Turn the data below into a numbered list with one line per entry, skipping any blank lines. Leave the pictures out of your answer.

= = =

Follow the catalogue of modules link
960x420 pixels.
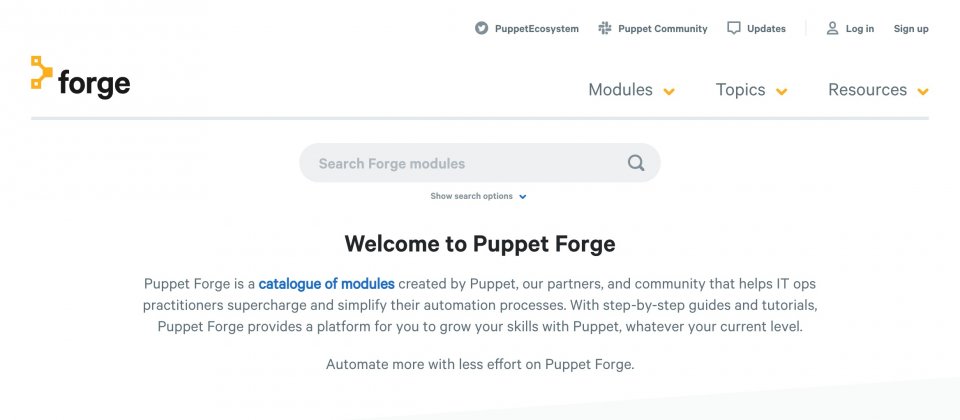[326, 284]
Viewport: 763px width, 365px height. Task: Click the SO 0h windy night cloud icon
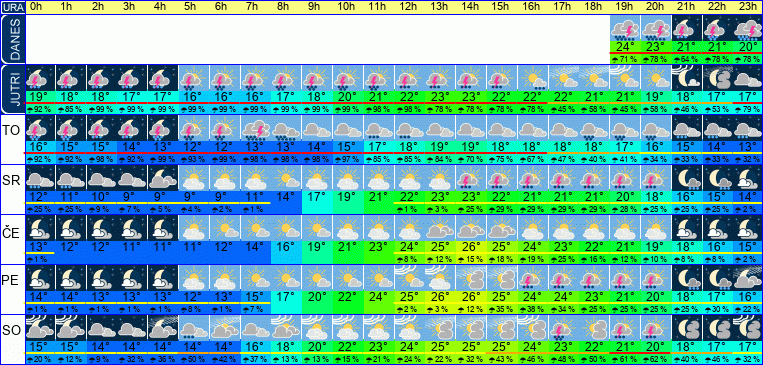40,328
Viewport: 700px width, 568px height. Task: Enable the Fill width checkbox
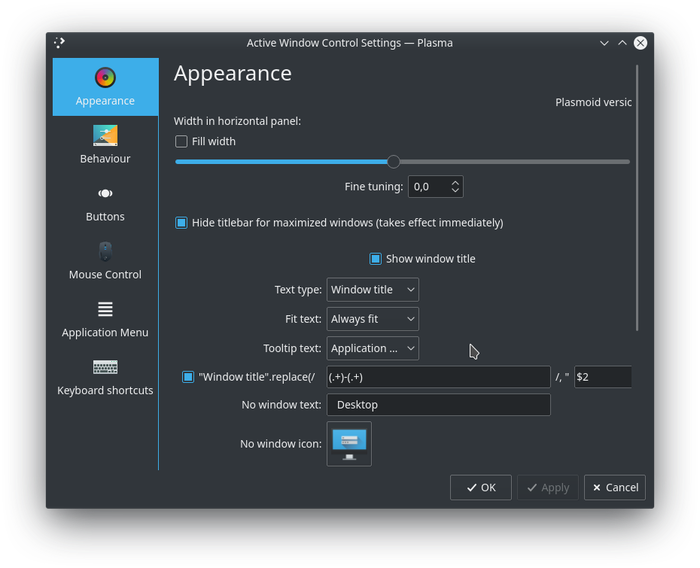tap(181, 142)
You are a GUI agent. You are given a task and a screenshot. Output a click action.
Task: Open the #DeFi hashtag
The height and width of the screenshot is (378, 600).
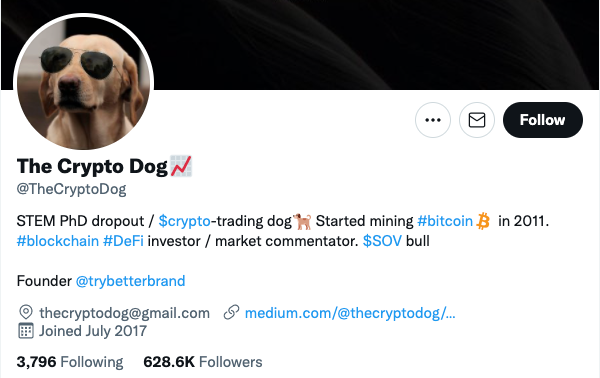pyautogui.click(x=123, y=241)
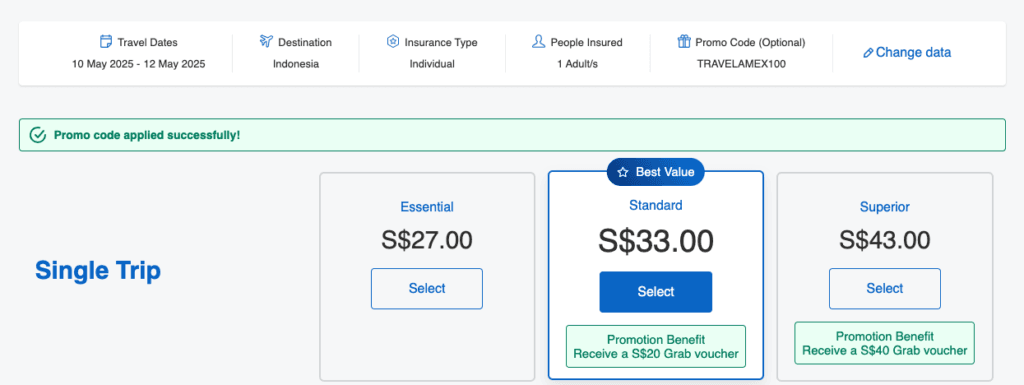1024x385 pixels.
Task: Open the Change data link
Action: (907, 52)
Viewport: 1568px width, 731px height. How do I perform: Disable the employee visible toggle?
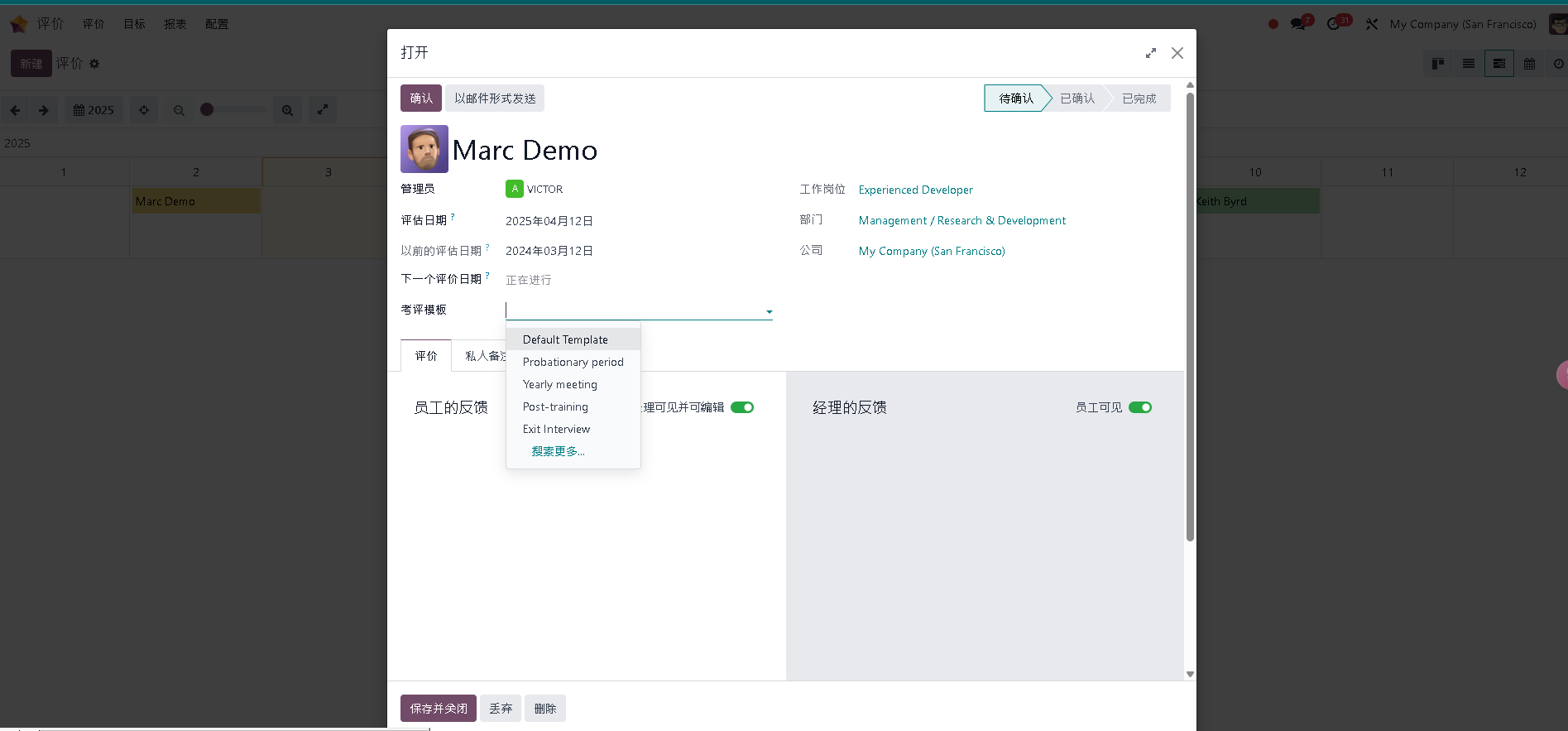pyautogui.click(x=1140, y=407)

= = =

COMPLETE ANSWER =
1. Follow the catalogue of modules link
2. 960x420 pixels.
3. [326, 284]
4. Viewport: 763px width, 365px height. Task: Click the SO 0h windy night cloud icon
5. 40,328
6. Viewport: 700px width, 568px height. Task: Enable the Fill width checkbox
7. tap(181, 142)
8. You are a GUI agent. You are given a task and a screenshot. Output a click action.
9. Task: Open the #DeFi hashtag
10. The height and width of the screenshot is (378, 600).
11. pyautogui.click(x=123, y=241)
12. 1024x385 pixels.
13. Task: Open the Change data link
14. Action: (907, 52)
15. Viewport: 1568px width, 731px height. How do I perform: Disable the employee visible toggle?
16. pyautogui.click(x=1140, y=407)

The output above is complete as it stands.